El juicio contra el clan Sandulache tendrá que repetirse desde el principio

El juicio contra el clan Sandulache tendrá que repetirse desde el principio

Reportajes

Las esclavas sexuales de los Sandulache revivirán su calvario por un error judicial

Un fallo en la composición del tribunal, que contaba con dos jueces suplentes, ha sido el motivo por el que se ha suspendido el juicio contra el clan mafioso rumano. Nada de lo declarado hasta la fecha sirve y las víctimas tendrán que volver a declarar. 

Las víctimas ya han declarado. Durante interminables sesiones celebradas desde el pasado 5 de febrero, han tenido que revivir sus suplicios ante un tribunal: violaciones, palizas, abortos forzados o ingesta de billetes. Ahora, por un error judicial, tendrán que volver a rememorar sus calvarios y volver a declarar. Nada de lo que se ha hecho hasta ahora vale. 

El juicio contra los Sandulache se tendrá que repetir. Un defecto de forma ha llevado a que se anule el proceso contra Cristian y Sebastian Sandulache, los dos proxenetas rumanos que lideran un clan mafioso de prostitución en Oviedo y para cuyos miembros piden 600 años de cárcel por presuntos delitos trata de seres humanos y blanqueo de capitales.

Un error humano

¿Cuál ha sido el motivo de la anulación? "Un error humano", aseguran desde el tribunal.
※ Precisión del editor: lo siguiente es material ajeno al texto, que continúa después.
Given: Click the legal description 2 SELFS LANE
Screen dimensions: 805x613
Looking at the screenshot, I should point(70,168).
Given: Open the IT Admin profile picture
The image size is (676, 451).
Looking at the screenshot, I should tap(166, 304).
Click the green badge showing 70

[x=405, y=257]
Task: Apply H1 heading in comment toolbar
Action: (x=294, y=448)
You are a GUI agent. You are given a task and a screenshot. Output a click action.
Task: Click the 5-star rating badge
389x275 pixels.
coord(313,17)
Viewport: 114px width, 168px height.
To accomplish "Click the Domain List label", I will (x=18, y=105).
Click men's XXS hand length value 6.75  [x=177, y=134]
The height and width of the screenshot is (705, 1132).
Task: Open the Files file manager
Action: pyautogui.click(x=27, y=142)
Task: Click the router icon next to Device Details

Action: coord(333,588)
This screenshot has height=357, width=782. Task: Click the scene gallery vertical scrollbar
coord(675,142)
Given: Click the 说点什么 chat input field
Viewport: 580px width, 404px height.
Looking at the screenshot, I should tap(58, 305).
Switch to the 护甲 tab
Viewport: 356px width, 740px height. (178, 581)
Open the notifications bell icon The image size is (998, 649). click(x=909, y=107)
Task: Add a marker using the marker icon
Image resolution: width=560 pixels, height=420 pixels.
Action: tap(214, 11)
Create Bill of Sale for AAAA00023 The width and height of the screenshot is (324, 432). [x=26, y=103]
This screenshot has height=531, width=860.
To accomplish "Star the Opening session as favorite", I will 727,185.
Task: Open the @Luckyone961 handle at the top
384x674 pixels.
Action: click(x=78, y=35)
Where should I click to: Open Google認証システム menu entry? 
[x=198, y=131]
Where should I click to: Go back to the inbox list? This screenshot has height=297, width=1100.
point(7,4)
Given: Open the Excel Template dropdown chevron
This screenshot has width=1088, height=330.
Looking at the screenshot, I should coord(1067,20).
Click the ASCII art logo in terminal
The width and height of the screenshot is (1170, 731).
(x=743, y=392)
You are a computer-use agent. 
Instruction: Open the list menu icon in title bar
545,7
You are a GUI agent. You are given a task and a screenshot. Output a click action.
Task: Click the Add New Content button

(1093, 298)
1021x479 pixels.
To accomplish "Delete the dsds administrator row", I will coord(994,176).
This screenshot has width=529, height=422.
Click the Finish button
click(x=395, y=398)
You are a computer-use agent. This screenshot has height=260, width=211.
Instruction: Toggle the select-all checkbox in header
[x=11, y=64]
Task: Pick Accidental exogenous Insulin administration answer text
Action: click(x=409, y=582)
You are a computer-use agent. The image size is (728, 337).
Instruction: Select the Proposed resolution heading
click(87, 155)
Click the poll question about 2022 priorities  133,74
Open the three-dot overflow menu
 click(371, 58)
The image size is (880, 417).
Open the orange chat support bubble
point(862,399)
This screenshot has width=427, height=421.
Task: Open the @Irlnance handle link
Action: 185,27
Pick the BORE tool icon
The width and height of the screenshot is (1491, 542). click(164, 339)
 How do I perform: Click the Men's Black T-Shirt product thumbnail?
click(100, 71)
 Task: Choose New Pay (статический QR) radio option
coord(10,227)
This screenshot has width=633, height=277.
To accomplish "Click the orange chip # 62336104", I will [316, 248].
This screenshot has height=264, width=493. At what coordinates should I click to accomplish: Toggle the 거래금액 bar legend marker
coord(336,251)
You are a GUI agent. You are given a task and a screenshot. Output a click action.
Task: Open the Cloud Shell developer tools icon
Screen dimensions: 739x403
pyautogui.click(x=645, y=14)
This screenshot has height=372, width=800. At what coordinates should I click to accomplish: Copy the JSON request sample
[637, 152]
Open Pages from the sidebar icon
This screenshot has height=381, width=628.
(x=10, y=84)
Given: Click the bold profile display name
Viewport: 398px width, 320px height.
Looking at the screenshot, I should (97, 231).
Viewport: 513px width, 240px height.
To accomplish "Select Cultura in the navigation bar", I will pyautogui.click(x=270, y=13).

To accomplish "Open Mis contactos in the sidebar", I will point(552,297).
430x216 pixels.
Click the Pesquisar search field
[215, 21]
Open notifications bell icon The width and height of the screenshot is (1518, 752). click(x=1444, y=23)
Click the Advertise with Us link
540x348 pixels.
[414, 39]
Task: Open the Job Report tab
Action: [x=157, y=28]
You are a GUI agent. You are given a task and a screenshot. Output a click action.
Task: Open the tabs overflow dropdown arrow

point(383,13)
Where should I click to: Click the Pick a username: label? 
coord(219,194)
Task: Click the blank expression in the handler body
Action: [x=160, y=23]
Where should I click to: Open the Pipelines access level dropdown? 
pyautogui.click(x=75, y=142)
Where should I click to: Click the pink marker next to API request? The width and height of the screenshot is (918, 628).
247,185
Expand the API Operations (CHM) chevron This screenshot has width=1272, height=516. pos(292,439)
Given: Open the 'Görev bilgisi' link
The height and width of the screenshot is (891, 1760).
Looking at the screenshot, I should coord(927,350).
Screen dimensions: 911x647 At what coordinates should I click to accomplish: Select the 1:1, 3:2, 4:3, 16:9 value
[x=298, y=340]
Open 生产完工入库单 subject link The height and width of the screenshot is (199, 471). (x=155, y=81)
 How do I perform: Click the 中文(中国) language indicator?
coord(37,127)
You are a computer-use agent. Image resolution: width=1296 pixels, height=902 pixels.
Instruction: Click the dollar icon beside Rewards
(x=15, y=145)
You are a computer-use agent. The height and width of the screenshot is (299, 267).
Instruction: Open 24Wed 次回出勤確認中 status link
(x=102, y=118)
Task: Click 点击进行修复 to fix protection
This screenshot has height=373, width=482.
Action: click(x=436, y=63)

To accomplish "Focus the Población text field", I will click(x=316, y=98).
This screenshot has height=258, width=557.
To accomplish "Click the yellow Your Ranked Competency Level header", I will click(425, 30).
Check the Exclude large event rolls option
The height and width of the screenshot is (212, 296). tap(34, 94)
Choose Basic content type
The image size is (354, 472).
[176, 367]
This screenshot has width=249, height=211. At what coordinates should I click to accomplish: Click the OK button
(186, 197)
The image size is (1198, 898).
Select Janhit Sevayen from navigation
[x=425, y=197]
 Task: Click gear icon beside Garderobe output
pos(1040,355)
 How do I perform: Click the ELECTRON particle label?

La razón ha sido que la composición errónea del tribunal en la Sección Segunda de la Audiencia Provincial de Asturias. Cuenta la sala con un magistrado titular y dos suplentes, cuando la ley sólo permite que haya un suplente. El abogado de de uno de los acusados se dio cuenta y pidió la nulidad de todo lo actuado y que se volviese a empezar desde cero. Y el tribunal ha aceptado. La juez Covadonga Dïaz ha sido la que ha dictado la providencia que ha desembocado en la suspensión del juicio.
De momento ha suspendido la próxima vista, que iba a tener lugar mañana. Tampoco se celebrará ninguna de las otras tres vistas previstas para el próximo mes de marzo, ni sirve ninguno de los testimonios recogidos hasta la fecha. El juicio está suspendido de forma temporal y se desconoce cuando se celebrara y en qué condiciones estarán los testigos. 

Problemas con los testigos

¿Y ahora? Ahora se tendrá que repetir todo el proceso, porque nada de lo que se ha realizado hasta ahora sirve. De momento no hay fecha prevista para ello. Este es un problema para las víctimas porque, tal y como ha señalado la abogada Judith Gómez, "ahora podemos tener problemas para que algunas de las testigos vuelvan a declarar. Muchas se han tenido que armar de valor y han testificado por videoconferencia. Ahora puede que alguna se arrepienta".
Pero, sobre todo, el problema que vé la abogada "es humano. Las víctimas han pasado un calvario recordando ante sus agresores todas las barbaridades que les hicieron. Ahora tienen que volver a revivirlo porque lo que han dicho hasta ahora no ha servido para nada".

Tal vez en mayo

En este caso hipotético, ¿se podría obligar a las testigos a que declarasen? La abogada lo cree difícil: "Algunas están en Rumanía y declaran por videoconferencia. Tienen miedo, por lo que igual se arrepienten ¿Qué les puede pasar? ¿Que les impongan una sanción mínima que igual ni les llega? Es un problema esto", ha apuntado la letrada. 
Sebastian y Cristian Sandulache son los jefes del clan rumano dedicado a la prostitución

Sebastian y Cristian Sandulache son los jefes del clan rumano dedicado a la prostitución

Del mismo modo, esta suspensión es "difícil de asumir para las víctimas, que ven como el proceso se demora cada vez más. Ellas tienen mucho miedo y sus agresores siguen en la calle y sin juzgar", concluye Gómez. Por el momento el Tribunal Superior de Justicia de Asturias no ha puesto fecha para la celebración del nuevo juicio, aunque todo hace indicar que tendrá lugar el próximo mes de mayo. 
No es la primera vez que los hermanos Sandulache se ven beneficiados por los magistrados. No hay que olvidar que, aunque les piden casi 600 años de cárcel, los miembros del clan están en la calle porque los jueces estimaron que no existe riesgo de fuga. A pesar de que tienen más de una veintena de antecedentes policiales, los dos hermanos rumanos siguen durmiendo en su casa cada noche.